It’s well known that, taken for long periods, anti-epilepsy drugs can lead to
brittle bones. Now, researchers have shown that high-dose vitamin D therapy
significantly improves bone mineral density in this
situation.
Dr. Ghada El-Hajj
Fuleihan from American University of Beirut Medical Center, and colleagues
compared the effects of low-dose and high-dose vitamin D on bone mineral density
in 72 adults and 78 children and adolescents taking antiepilepsy medications.

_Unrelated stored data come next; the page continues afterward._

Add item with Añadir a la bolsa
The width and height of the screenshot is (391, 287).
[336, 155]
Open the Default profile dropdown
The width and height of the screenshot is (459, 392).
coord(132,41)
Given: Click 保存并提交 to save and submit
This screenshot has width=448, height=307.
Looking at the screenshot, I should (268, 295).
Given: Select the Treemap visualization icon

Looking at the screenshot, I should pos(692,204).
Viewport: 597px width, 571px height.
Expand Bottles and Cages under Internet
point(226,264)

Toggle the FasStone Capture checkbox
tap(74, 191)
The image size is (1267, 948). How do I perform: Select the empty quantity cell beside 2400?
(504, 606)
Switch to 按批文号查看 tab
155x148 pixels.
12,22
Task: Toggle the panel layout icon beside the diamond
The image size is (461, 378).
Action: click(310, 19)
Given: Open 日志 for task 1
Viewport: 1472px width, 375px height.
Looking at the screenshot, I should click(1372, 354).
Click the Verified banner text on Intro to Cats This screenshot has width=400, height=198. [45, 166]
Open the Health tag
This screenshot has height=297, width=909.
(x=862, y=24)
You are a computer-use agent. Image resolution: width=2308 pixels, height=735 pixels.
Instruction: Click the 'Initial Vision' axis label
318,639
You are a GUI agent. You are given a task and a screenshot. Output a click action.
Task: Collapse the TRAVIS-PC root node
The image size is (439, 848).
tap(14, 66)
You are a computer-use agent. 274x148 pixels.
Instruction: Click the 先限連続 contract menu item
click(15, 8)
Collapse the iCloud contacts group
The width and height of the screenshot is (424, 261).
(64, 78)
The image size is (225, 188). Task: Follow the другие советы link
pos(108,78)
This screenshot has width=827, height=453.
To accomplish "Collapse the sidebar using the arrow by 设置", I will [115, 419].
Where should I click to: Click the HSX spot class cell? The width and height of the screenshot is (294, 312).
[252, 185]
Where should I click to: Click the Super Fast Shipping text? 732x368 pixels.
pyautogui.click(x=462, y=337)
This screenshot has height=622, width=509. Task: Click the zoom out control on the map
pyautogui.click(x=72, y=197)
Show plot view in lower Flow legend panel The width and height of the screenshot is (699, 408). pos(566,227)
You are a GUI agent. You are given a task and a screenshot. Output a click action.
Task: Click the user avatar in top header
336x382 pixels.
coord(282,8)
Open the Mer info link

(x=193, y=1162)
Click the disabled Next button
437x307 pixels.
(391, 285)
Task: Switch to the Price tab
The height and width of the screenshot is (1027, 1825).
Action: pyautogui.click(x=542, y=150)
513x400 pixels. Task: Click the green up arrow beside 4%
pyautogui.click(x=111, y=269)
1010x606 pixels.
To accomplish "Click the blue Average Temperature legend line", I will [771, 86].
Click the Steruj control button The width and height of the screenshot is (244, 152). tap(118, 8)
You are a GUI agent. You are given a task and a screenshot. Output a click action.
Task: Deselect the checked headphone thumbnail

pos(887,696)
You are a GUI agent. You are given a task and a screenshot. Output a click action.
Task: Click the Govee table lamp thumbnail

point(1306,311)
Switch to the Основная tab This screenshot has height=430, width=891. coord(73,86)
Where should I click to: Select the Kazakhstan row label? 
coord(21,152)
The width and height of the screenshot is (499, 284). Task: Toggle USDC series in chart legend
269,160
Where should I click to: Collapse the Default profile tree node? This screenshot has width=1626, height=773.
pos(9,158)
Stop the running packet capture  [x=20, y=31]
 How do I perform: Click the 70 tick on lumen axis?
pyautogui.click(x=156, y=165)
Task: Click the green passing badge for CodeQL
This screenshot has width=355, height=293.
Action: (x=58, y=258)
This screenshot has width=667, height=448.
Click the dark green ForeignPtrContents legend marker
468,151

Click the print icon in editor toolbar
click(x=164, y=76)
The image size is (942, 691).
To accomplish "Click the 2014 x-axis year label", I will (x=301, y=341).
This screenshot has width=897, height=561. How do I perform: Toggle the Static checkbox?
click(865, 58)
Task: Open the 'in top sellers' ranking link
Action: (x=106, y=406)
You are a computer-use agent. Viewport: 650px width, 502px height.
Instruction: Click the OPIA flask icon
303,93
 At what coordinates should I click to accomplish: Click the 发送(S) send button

The low dose consisted of 400 IU (international units) per day, and the high
dose was 2000 IU per day for children and 4000 IU daily for
adults.
At the start of the
study, 34 percent of the adults were in the deficient range of vitamin D levels
and 46 percent were in the insufficient range, the investigators report in the
medical journal Neurology. Among children, the corresponding figures were 18
percent and 44 percent.
Bone mineral density
was below normal in the adults, but in the children and adolescents it was still
in the normal range.
After treatment,
none of the adults and only a few of the children in the high-dose group still
had vitamin D deficiency, and relatively few had vitamin D insufficiency, the
researchers report.
Bone density in
adults assigned to high-dose vitamin D increased significantly, but it didn’t
change much in the low-dose vitamin D group, the report indicates.
For children, bone
density increased with both low and high doses of vitamin D, the researchers
say, with no differences between the dose groups.
Despite the improvements in adults, however, bone density remained below
normal even after a year of vitamin D therapy.